Depending upon the patient’s age and symptoms, a test for urine and blood porphyrins should be requested when a patient presents with blisters, scarring, redness, or other skin lesions in sun-exposed areas.
Genetic testing may be requested to confirm the diagnosis of porphyria and to identify family members of a known patient who may have inherited the disease but have not yet developed signs or symptoms.
Care must be taken when interpreting porphyrin test results. Some porphyrins or their precursors may be mildly to moderately elevated in patients with other diseases or conditions. In addition, levels of ALA, PBG and porphyrins may fall to near normal levels between acute attacks of an acute porphyria. While negative test results mean that it is unlikely that a patient’s symptoms are caused by a porphyria, positive initial tests should be confirmed with follow-up testing.
PBG is significantly increased in most patients with an acute porphyria. ALA is less specific than PBG, as it may be elevated in other conditions as well. Specific porphyrins are elevated in each of the porphyrias, and the pattern of elevation (which porphyrin is elevated in which sample) determines the diagnosis. Urine, blood, and stool porphyrins may be increased up to several-fold in a variety of other conditions. Interpretation of the patterns can be difficult, and this should be done by a physician or laboratory scientist with expertise in the area.
The detection of a gene mutation indicates that a family member has inherited a porphyria. However, gene tests cannot determine whether that individual will develop signs and symptoms of porphyria or, if they do, how severe it is likely to be. Fortunately, the majority of gene carriers never have an attack.

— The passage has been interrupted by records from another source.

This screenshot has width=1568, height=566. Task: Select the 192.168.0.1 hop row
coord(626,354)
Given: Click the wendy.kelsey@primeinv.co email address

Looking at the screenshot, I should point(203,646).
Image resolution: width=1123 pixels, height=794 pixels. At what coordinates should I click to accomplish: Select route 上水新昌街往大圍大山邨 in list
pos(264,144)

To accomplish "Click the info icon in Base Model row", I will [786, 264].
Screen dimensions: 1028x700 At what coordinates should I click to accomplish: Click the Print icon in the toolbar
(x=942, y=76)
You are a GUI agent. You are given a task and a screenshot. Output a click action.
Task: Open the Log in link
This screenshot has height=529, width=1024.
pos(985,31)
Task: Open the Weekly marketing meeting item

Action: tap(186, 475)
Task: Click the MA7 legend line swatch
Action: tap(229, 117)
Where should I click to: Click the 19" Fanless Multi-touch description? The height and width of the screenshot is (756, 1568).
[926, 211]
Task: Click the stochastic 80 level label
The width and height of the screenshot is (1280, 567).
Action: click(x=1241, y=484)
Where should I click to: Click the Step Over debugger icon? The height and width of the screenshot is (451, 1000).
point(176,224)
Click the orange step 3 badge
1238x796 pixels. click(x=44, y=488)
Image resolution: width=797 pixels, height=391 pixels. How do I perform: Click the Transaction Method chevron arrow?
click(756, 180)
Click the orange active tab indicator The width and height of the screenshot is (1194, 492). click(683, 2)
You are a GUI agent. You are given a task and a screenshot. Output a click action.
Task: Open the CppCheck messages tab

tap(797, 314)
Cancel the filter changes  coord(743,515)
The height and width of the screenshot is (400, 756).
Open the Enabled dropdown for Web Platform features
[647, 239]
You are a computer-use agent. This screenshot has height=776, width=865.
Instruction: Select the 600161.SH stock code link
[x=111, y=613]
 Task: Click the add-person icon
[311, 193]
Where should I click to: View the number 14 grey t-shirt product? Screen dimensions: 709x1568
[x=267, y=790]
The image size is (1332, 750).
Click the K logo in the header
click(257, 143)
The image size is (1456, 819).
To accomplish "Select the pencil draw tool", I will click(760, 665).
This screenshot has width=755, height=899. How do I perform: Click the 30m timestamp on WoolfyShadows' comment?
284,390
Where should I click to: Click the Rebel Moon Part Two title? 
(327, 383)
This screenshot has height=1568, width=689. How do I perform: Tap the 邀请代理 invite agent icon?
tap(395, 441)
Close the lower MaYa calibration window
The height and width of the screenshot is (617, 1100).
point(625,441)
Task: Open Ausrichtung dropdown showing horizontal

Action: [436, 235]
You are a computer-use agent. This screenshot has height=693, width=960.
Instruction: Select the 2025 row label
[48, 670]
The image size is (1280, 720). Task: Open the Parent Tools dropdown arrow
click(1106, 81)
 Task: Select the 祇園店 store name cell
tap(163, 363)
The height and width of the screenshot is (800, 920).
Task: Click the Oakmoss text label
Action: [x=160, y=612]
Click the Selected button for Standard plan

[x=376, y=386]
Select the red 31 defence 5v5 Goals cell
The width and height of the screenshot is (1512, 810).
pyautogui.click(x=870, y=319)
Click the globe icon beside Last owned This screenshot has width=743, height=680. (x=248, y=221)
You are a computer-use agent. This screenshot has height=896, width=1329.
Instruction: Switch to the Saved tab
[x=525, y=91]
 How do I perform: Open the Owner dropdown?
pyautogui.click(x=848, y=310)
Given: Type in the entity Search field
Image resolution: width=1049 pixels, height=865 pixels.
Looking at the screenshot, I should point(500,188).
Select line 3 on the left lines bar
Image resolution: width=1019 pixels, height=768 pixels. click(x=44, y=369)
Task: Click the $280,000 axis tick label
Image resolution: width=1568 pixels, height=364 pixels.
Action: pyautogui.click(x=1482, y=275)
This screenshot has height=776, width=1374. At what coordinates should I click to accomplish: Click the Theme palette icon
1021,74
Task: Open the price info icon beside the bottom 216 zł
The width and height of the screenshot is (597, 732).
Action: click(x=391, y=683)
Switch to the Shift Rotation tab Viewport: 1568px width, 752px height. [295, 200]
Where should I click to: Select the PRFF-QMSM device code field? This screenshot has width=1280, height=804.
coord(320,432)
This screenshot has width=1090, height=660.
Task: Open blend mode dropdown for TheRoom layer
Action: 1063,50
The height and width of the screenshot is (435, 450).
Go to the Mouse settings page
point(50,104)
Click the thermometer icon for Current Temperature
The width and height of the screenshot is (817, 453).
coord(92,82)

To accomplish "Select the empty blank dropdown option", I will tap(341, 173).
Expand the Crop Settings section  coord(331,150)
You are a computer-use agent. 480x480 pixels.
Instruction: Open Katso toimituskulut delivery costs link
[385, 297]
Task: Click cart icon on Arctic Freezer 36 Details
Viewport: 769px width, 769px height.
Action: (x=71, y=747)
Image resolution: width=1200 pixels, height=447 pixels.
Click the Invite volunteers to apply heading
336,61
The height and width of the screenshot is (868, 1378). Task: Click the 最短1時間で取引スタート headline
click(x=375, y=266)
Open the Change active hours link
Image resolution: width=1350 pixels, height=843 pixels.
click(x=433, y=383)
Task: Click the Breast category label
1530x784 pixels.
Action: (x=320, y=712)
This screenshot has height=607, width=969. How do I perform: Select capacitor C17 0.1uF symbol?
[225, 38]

Results seen with specific porphyrias include:
| Type of Porphyria | Urine ALA and PBG* | Urine porphyrins | Faecal porphyrins | Red Blood Cell Porphyrins |
|---|---|---|---|---|
| Acute intermittent porphyria | Increased | Increased URO* | Normal | Normal |
| Variegate porphyria | Increased | Increased COPRO | Increased PROTO, COPRO | Normal |
| Hereditary coproporphyria | Increased | Increased COPRO | Increased COPRO | Normal |
| Porphyria curtanea tarda | Normal | Increased URO, 7‑carboxyl | Increased Isocoproporphyrin | Normal |
| Erythropoietic protoporphyria | Normal | Normal | Increased PROTO | Increased PROTO (zinc protoporhyrin) |
| Congenital erythropoietic porphyria | Normal | Increased URO, COPRO | Increased COPRO | Increased COPRO |
| X‑linked erythropoietic protoporphyria | Normal | Normal | Increased PROTO | Increased zinc and protoporhyrin |
| ALA-dehydratase deficiency porphyria | Increase in ALA | Normal | Normal | Normal |
| URO = Uroporphyrins; COPRO = Coproporphyrins; PROTO = Protoporphyrins | ||||
| * May be increased only during acute attack | ||||
A variety of drugs, alcohol, and other environmental factors such as diets, stress, and illness, can trigger acute attacks of a neurologic porphyria in those with latent or inactive disease.
Women are more susceptible due to a triggering effect of female hormones, particularly progesterone and attacks may be linked to the menstrual cycle. Oral contraceptive and HRT preparations containing progesterone or related compounds (progestogens) should be avoided, if at all possible, by women with an acute porphyria.
By the same token, sun exposure will induce skin lesions in patients with a skin porphyria. Lifestyle modification to avoid aggravating factors is the most effective way to minimise the impact of a porphyria.
In most cases the answer is no, and the porphyria remains dormant. It is important, however to have your latent porphyria identified if you have a family history so that your doctor can tailor any medical treatments to avoid drugs and situations that might trigger your porphyria.